- Objective
Render every line below as a Markdown table with two columns, Row and Line. Number the rows in order and leave out the blank lines.
::::::
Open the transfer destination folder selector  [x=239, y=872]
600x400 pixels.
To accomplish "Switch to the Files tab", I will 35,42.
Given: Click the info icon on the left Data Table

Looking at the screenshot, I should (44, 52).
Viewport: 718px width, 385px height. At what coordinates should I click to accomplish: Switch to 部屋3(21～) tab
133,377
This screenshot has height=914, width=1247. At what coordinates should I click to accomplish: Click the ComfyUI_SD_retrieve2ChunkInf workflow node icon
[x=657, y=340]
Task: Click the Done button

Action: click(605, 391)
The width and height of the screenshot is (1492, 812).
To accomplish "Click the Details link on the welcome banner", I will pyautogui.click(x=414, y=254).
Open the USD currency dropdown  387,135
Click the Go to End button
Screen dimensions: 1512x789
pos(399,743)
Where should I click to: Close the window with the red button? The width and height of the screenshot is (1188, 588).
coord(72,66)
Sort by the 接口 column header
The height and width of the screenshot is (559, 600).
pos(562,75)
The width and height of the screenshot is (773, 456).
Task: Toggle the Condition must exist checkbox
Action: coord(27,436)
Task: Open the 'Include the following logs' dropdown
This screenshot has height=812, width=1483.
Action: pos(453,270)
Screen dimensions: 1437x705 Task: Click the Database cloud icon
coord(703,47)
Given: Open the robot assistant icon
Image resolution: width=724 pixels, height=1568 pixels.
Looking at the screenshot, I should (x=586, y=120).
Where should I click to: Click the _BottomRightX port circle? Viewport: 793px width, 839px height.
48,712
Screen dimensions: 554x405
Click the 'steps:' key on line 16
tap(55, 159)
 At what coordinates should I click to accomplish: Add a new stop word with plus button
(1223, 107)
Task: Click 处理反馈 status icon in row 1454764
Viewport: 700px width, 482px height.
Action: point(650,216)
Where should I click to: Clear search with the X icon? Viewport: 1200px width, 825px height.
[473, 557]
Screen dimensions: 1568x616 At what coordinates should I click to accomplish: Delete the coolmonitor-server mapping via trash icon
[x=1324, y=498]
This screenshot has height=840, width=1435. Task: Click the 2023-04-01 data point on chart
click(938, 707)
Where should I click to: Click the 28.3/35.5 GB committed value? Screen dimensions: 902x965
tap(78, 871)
::::::
- Output
| Row | Line |
|---|---|
| 1 | Open the transfer destination folder selector  [x=239, y=872] |
| 2 | 600x400 pixels. |
| 3 | To accomplish "Switch to the Files tab", I will 35,42. |
| 4 | Given: Click the info icon on the left Data Table |
| 5 | Looking at the screenshot, I should (44, 52). |
| 6 | Viewport: 718px width, 385px height. At what coordinates should I click to accomplish: Switch to 部屋3(21～) tab |
| 7 | 133,377 |
| 8 | This screenshot has height=914, width=1247. At what coordinates should I click to accomplish: Click the ComfyUI_SD_retrieve2ChunkInf workflow node icon |
| 9 | [x=657, y=340] |
| 10 | Task: Click the Done button |
| 11 | Action: click(605, 391) |
| 12 | The width and height of the screenshot is (1492, 812). |
| 13 | To accomplish "Click the Details link on the welcome banner", I will pyautogui.click(x=414, y=254). |
| 14 | Open the USD currency dropdown  387,135 |
| 15 | Click the Go to End button |
| 16 | Screen dimensions: 1512x789 |
| 17 | pos(399,743) |
| 18 | Where should I click to: Close the window with the red button? The width and height of the screenshot is (1188, 588). |
| 19 | coord(72,66) |
| 20 | Sort by the 接口 column header |
| 21 | The height and width of the screenshot is (559, 600). |
| 22 | pos(562,75) |
| 23 | The width and height of the screenshot is (773, 456). |
| 24 | Task: Toggle the Condition must exist checkbox |
| 25 | Action: coord(27,436) |
| 26 | Task: Open the 'Include the following logs' dropdown |
| 27 | This screenshot has height=812, width=1483. |
| 28 | Action: pos(453,270) |
| 29 | Screen dimensions: 1437x705 Task: Click the Database cloud icon |
| 30 | coord(703,47) |
| 31 | Given: Open the robot assistant icon |
| 32 | Image resolution: width=724 pixels, height=1568 pixels. |
| 33 | Looking at the screenshot, I should (x=586, y=120). |
| 34 | Where should I click to: Click the _BottomRightX port circle? Viewport: 793px width, 839px height. |
| 35 | 48,712 |
| 36 | Screen dimensions: 554x405 |
| 37 | Click the 'steps:' key on line 16 |
| 38 | tap(55, 159) |
| 39 |  At what coordinates should I click to accomplish: Add a new stop word with plus button |
| 40 | (1223, 107) |
| 41 | Task: Click 处理反馈 status icon in row 1454764 |
| 42 | Viewport: 700px width, 482px height. |
| 43 | Action: point(650,216) |
| 44 | Where should I click to: Clear search with the X icon? Viewport: 1200px width, 825px height. |
| 45 | [473, 557] |
| 46 | Screen dimensions: 1568x616 At what coordinates should I click to accomplish: Delete the coolmonitor-server mapping via trash icon |
| 47 | [x=1324, y=498] |
| 48 | This screenshot has height=840, width=1435. Task: Click the 2023-04-01 data point on chart |
| 49 | click(938, 707) |
| 50 | Where should I click to: Click the 28.3/35.5 GB committed value? Screen dimensions: 902x965 |
| 51 | tap(78, 871) |